Used lithium-ion batteries, those that power up electronic devices such as cell phones, power tools, notebooks, and laptops, should not be placed in the household trash. These rechargeable batteries may no longer hold a charge, but could have enough power in them to start a fire, especially if the conditions are right.
In the past year, several fires have been reported at the Horn Rapids Landfill, all due to sparks or small explosions caused by lithium-ion batteries. And, it’s not just a local problem, it’s a national one. In 2017 alone, 65 percent of fires in California waste facilities were started by lithium-ion batteries.
Fires normally start in one of two ways; the metal terminals touch something metallic creating an electrical charge and spark, or the battery case becomes damaged along the way and explodes. Combine that with fuel, like paper and dry conditions, and you’ve got a fire.
Rechargeable batteries should be disposed of in recycling collection containers located at Home Depot, Lowes, Best Buy, Batteries Plus Bulbs, or Tri-City Battery.

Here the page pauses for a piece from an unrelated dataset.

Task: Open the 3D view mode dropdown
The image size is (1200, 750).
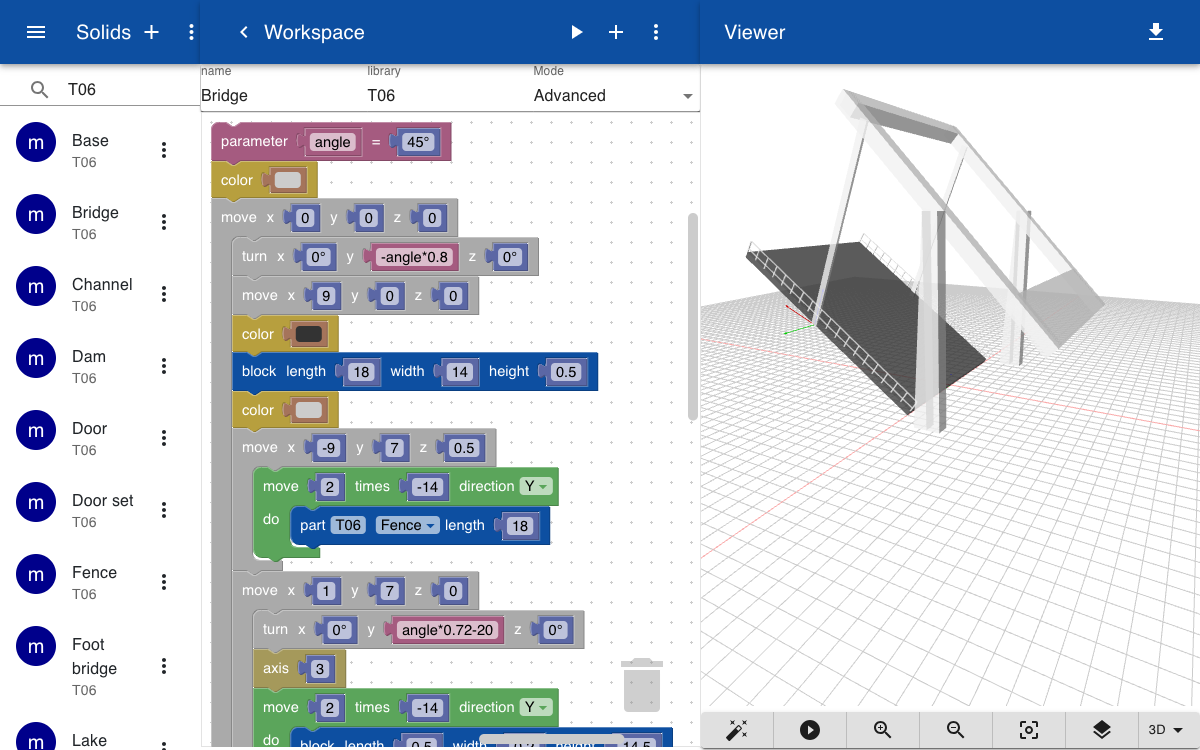Action: tap(1167, 730)
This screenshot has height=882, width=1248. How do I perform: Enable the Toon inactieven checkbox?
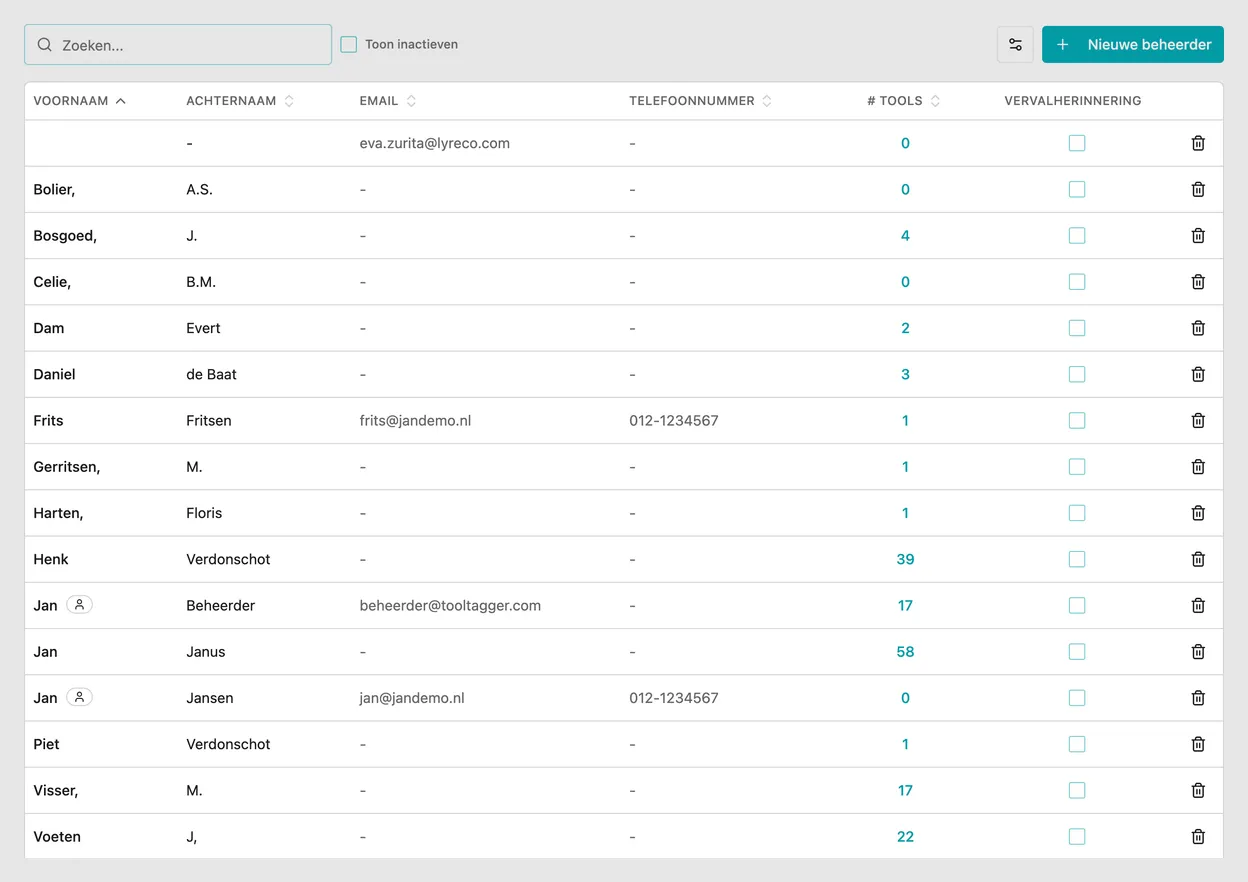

Place the battery in a plastic bag, or tape terminals with electrical or duct tape prior to drop off. You can also drop them off at the Benton County household hazardous waste collection events. The spring event is scheduled on two weekends, Saturday, March 2, at 102808 Wiser Parkway in southwest Kennewick, and Saturday, April 6, at the county fairgrounds in east Kennewick.
Regular household batteries, (AA, AAA, C, D or 9V) can be dropped off at collection events or placed in the trash. If you choose the garbage can, it is recommended they be placed singularly, or in a container with kitty litter, used coffee grounds, or dried in a container of old latex paint to contain the corrosive material.